Channelpedia

PubMed 9929647


Referenced in: none

Automatically associated channels: Kv1.3 , Slo1



Title: Tyrosine phosphorylation downregulates a potassium current in rat olfactory bulb neurons and a cloned Kv1.3 channel.

Authors: D A Fadool

Journal, date & volume: Ann. N. Y. Acad. Sci., 1998 Nov 30 , 855, 529-32

PubMed link: http://www.ncbi.nlm.nih.gov/pubmed/9929647


Abstract
We are studying the regulation of ion channels by protein tyrosine kinases (TKs) using olfactory bulb neurons (OBNs) and a cloned voltage-dependent potassium channel, Kv1.3, as models. Rat OBNs, which express Kv1.3 channels, had whole-cell outward currents that were suppressed by picomolar quantities of margatoxin and showed a slow inactivation that increased over a 10-min period. These same pharmacological and kinetic properties were found also in human embryonic kidney (HEK 293) cells transfected with rat Kv1.3 cDNA. The insulin receptor TK was detected in the OB by Western analysis. Exogenous application of insulin was found to suppress whole-cell outward current in all OBNs tested. Perfusion of the nonreceptor Src kinase likewise suppressed outward current. Current was not suppressed with heat-inactivated Src or when adenosine triphosphate (ATP) was excluded from the pipette solution. The membrane permeant tyrosine phosphatase inhibitor, pervanadate, was found to suppress current in a subset of neurons, implying the presence of an endogenous tyrosine kinase in these neurons. Using site-directed mutagenesis of six tyrosine residues contained within good recognition motifs for tyrosine phosphorylation, we constructed conservative Y to F mutations in the Kv1.3 cDNA and expressed the Kv1.3 channels in HEK 293 cells.
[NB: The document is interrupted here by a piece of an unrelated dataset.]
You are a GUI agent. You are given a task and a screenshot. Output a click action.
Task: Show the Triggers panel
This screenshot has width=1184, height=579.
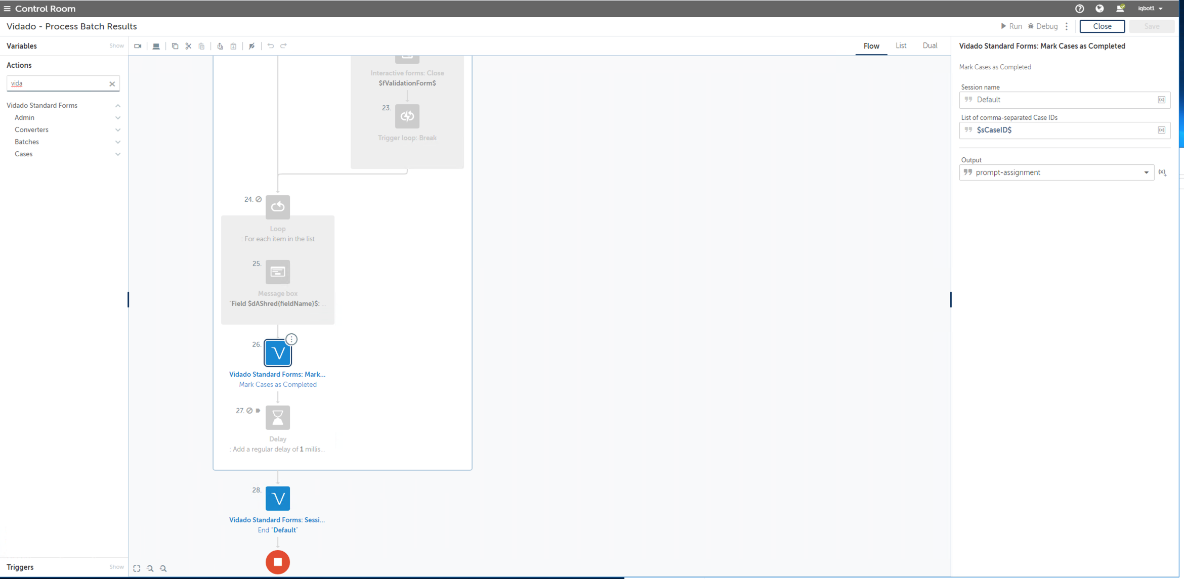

We found that Tyr449 is a target for both the pervanadate- and Src-induced suppression of Kv1.3 current; Tyr111, 112 and 113 are also important for modulation by pervanadate; and Tyr137 is a target for modulation by Src. In summary, tyrosine phosphorylation of Kv1.3 and related channels may be involved in the modulation of OBN excitability.